There is an impact on pain classification (ICD etc.) in the introduction. It may be interesting to mention if there are any "measurements" available to detect/classify pain (or exclude certain reasons/types) - not to leave the reader with the idea that only the analysis of mediators is possible. (for example,

"Central Mechanisms of Pain Revealed Through Functional and Structural MRI" JOURNAL OF NEUROIMMUNE PHARMACOLOGY, 8(3), 518-534 2013

-The reference is cited, and the passage is added to Conclusion and Future Perspective as follows: Stimulus-evoked functional magnetic resonance imaging (fMRI), task-free fMRI, and perfusion MRI revealed that chronic pains arise from pre-existing vulnerabilities and sustained abnormal input.

There are also some problems in the text:

Line 58: Hyperalgesia is a condition of abnormally increased sensitivity to pain caused by injury to tissues or nerves, or by opioid medication for pain treatment. This statement about opioids is important and may need some explanation, to bring the reason of hyperalgesia formation. Setting it at the same level as injury does not seem right.

-The sentence is revised as follows: “The nociceptive sensation is also caused by exposure to opioids used for pain treatment, which paradoxically make more sensitive to certain stimuli.”

Figure 2. The figure is difficult to study (small letters, limited differences). It will benefit from re-thinking the graphical concept.

-The figure is revised accordingly. We hope that the new figure is more informativ.

Line 188: Ji et al - is there a reason to single out this reference?

-It is corrected accordingly.

Table 1. Column caption "Diseases" - is it the best caption if injuries are included?

-It is revised as follows: “Diseases, disorders, injuries”.

Is the word "Singles" used intentionally in this table?

-It is corrected to “Shingles”.

Line 238: "Lifetime and current prevalence of psychiatric disorders in patients with chronic peripheral pain were 39% and 20%, respectively" A reference to this stateent is needed - or put closely.

-The reference is added accordingly.

Line 352: "The levels of proinflammatory cytokines including IL-1RA, .....". IL-1RA is IL-1 receptor antagonist (please update the abbr table) - and calling it proinflammatory is not correct (without deep discussion on IL-1 regulation)?

-It was revised accordingly: “… IL-6 and IL-8 were observed to be higher, while anti-inflammatory cytokines IL-1RA was higher and Il-4 was lower…”

-IL-1RA is added in abbreviation table.

Line 386: "Furthermore, chronic pain is associated with cognitive impairments such as attention, working memory, reasoning ability, and information processing [88]." This sentence has to be corrected.

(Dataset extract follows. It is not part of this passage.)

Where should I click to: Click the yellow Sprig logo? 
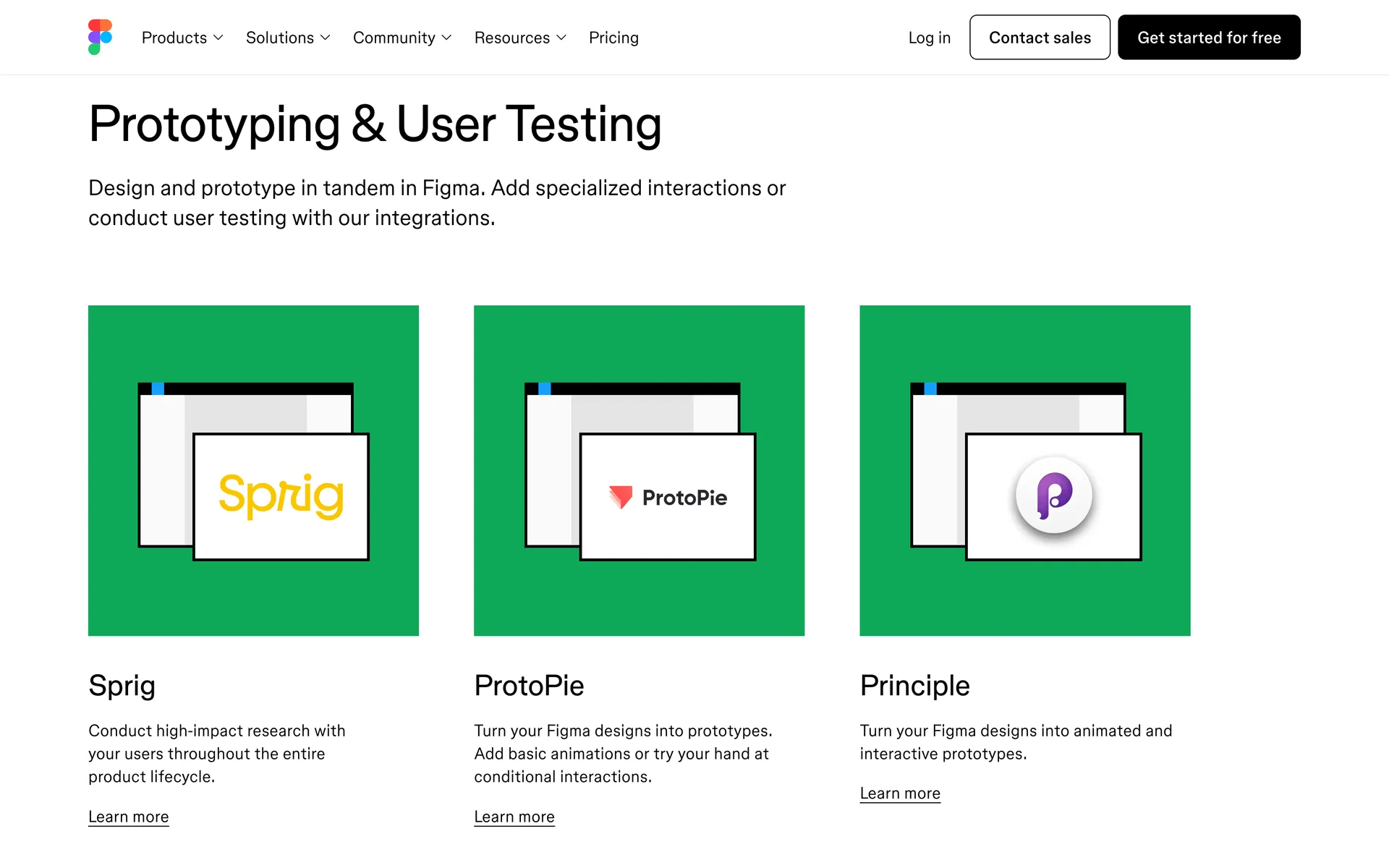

-The sentence is revised as follows: “… chronic pain is associated with the disturbance of cognitive functions such as attention…”.

Line 412: "representative diseases of pain are .." needs re-phrasing.

The passage is rephrased as follows: “… diseases associated with chronic pain …”.

Line 424: There is no figure 5 in the text.

-It is corrected.

Figure 4 is not well connected/related to the text.

-More description is added to the caption to explain the figure.

Reference 109 - please correct it as first names are left instead of names for some of the authors.

-The names of authors are double-checked.

The extensive number of references added in Conclusion should be reconsidered.

-The title of the section is changed to “Conclusion and Future Perspective” to cover more topics in addition to conclusion.